Study objectives: Obstructive Sleep Apnea (OSA) contributes to all-cause mortality. An American Academy of Sleep Medicine task force is focusing on improving detection and categorization of OSA symptoms and severity to promote screening, assessment, and diagnosis. The purpose of this study was to psychometrically compare measures used in OSA screening (Berlin, Epworth Sleepiness Scale (ESS), STOP Bang) and a portable sleep monitor (PSM) to apnea-hypopnea index (AHI) and levels from polysomnogram (PSG). Methods: An observational, cross-sectional design was used. Patients referred to a sleep specialist were enrolled at initial sleep evaluation. Participants completed measures used in OSA screening, then sent home for one night using PSM. PSGs were ordered by the physician and AHI results were obtained from the medical record.
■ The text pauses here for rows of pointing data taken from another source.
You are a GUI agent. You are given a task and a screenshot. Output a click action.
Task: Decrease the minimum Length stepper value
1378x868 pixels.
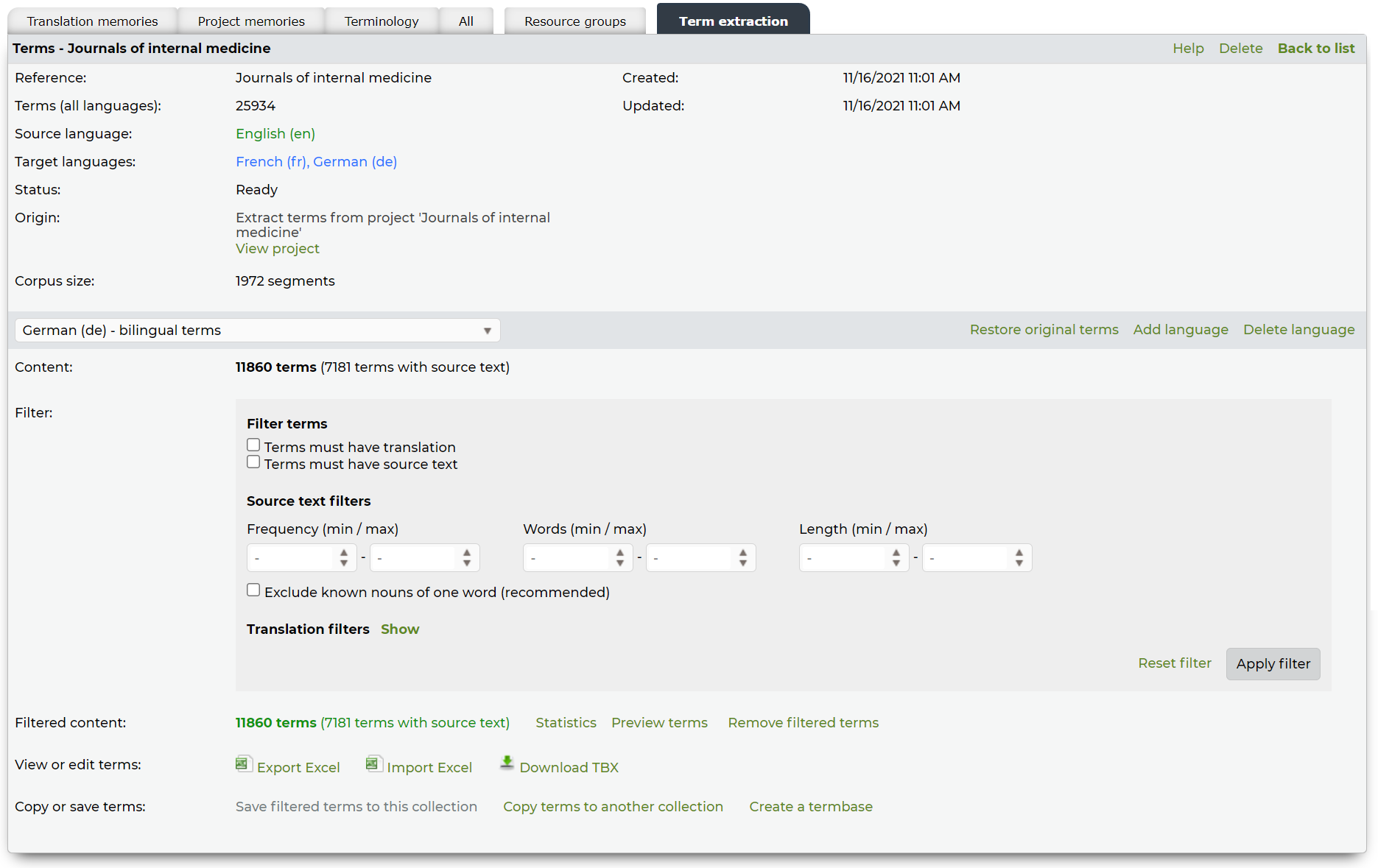click(x=896, y=563)
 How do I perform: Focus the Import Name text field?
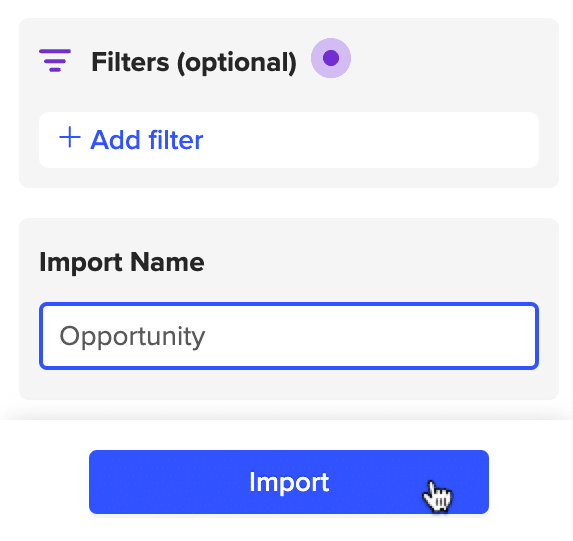coord(289,336)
Results: Participants (N = 170) were enrolled in the study. Almost all participants completed the OSA measures, approximately half-completed PSM measurement, and the majority completed laboratory PSG. The STOP Bang had the highest levels of sensitivity; the ESS had the lowest. The ESS had the highest specificity and reliability levels; the STOP Bang had the lowest. The PSM measure had the highest positive predictive value (PPV) and the strongest psychometric properties of the screening measures. Conclusions: The STOP Bang was the preferred self-report OSA screening measure because of high levels of sensitivity. The ESS was the least desirable measure. PSM measurement consistently predicted the presence of OSA but at the expense of low sensitivity at AHI levels ≥30. This expands the knowledge of validity testing of screening measures used for OSA.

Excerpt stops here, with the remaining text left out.